Wednesday, January 12, 2011

Youth Groups & Volunteers

-- Positive Eco-News --

I love celebrating youth initiative programs or group efforts... the youth have such a powerful voice and once they learn to use it, they can then choose to employ it for the rest of their lives. So often younger people feel like they are powerless, like their voice doesn't matter and that they can surely hardly have an impact on this imposing society. But they can, and do...

In Japan, for instance, there is this really interesting program called The Shibuya Flower Project that involves youth organizing groups of volunteers that work to grow flowers "in front of the Shibuya train station, on the side of Miyashita Koena Park, and along Sibuya Park Street". This project started in 2003 with potted flowers, in an effort to create a garden environment in a place where the congested streets are often littered with garbage and cigarette butts. Local shops support the youth by offering incentives, and the youth get to share their experiences through the blog.  

I love highlighting this project because it shows how a small action like putting a few seeds in some soil and tending the plants, can affect the city. Every living plant within an urban environment will help aide against urban glare and urban greenhouse effect.
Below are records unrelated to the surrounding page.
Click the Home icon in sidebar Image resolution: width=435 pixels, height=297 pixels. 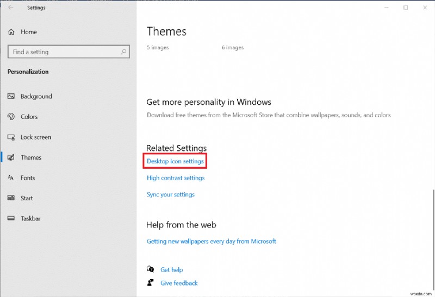coord(11,32)
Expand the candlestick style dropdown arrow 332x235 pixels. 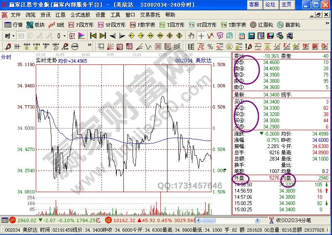[x=64, y=36]
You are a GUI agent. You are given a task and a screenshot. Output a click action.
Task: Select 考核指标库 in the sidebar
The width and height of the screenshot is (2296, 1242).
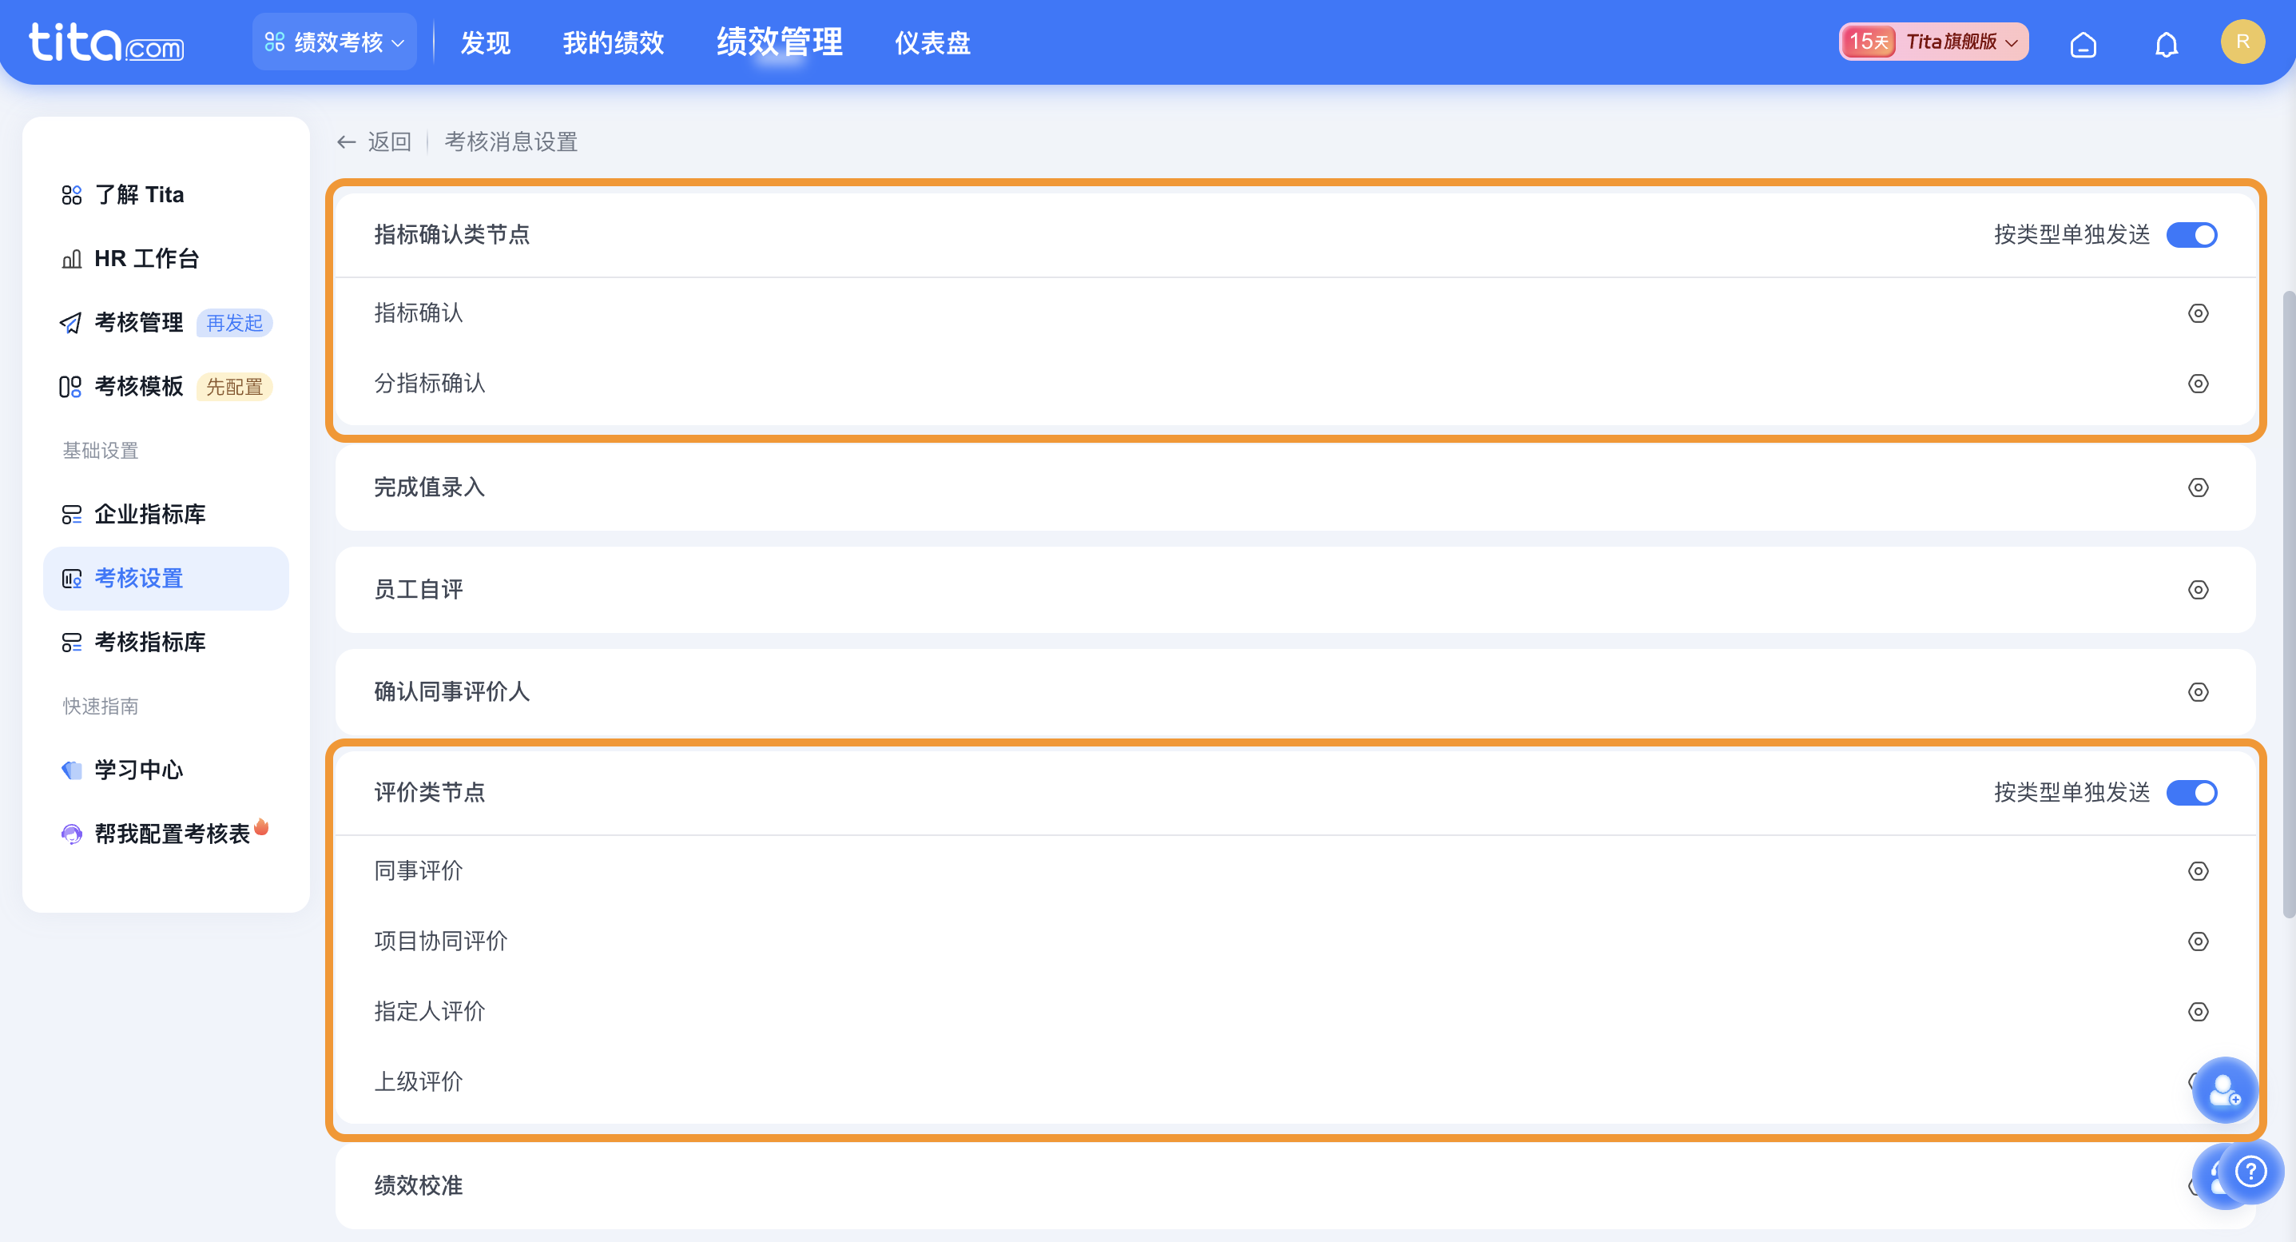point(150,642)

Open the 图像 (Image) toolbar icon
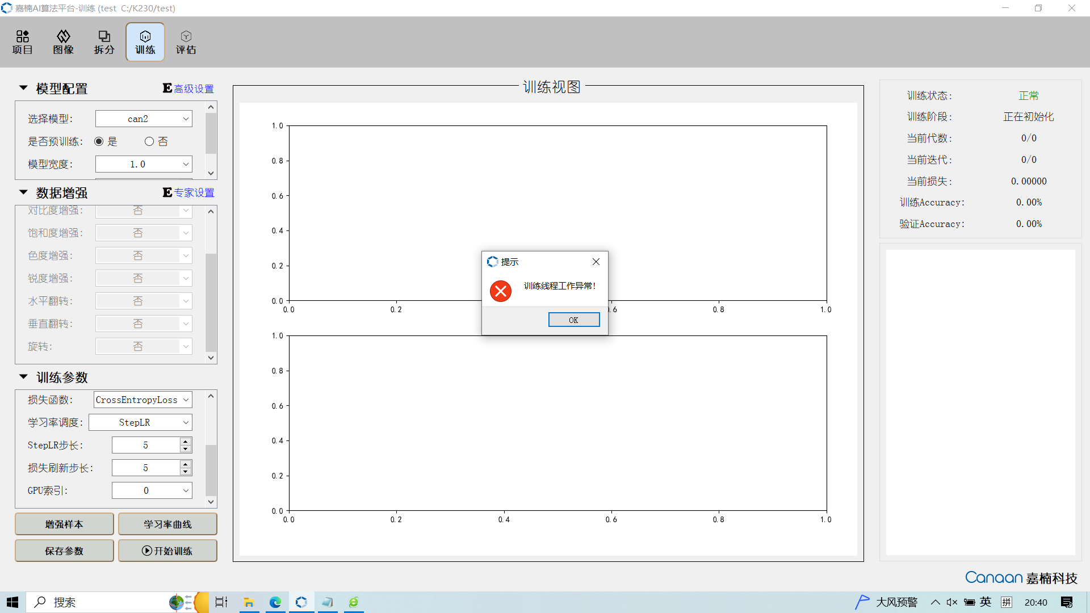[x=64, y=42]

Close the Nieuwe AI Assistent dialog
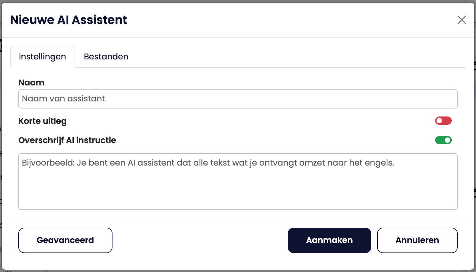point(461,20)
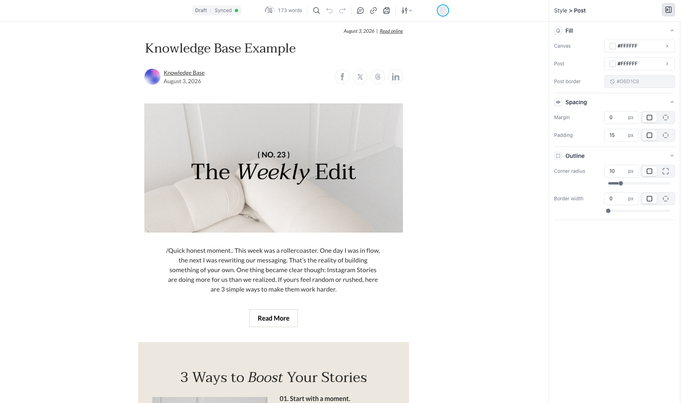Open the comments speech bubble icon

coord(361,10)
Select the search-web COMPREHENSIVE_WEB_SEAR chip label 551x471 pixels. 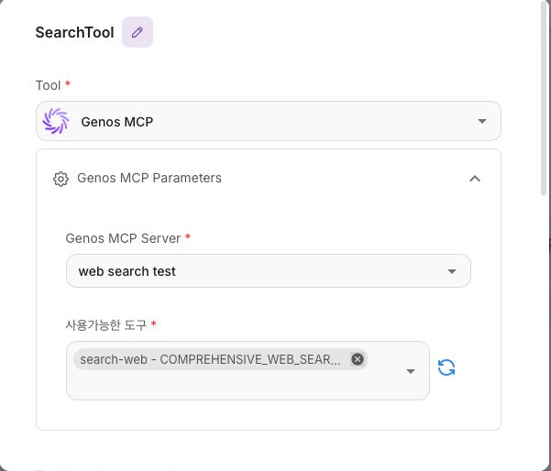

They release moisture, thereby regulating the temperature, and provide a way of "eating" up some of the emissions and toxins in the air - where people are congregating.  Besides all of this, they provide homes and food for a wide array of valuable insects, birds, and other living creatures... all of whom are struggling to survive on a planet with dwindling resources. 

I am very curious as to how The Shibuya Flower Project affected the population, in regards to influencing businesses and residents to increase their own gardening efforts. This would, I imagine, also have a positive impact on the local nurseries - not just because there would be a greater population of pollinators, but also due to the higher demand for seeds, soil and bedding materials or plant pots. And I am also wondering how this may have affected the local economy in regards to a higher number of patrons willing to linger in these areas... since studies have shown this to be one of the benefits of  indoor/outdoor gardens and potted plants.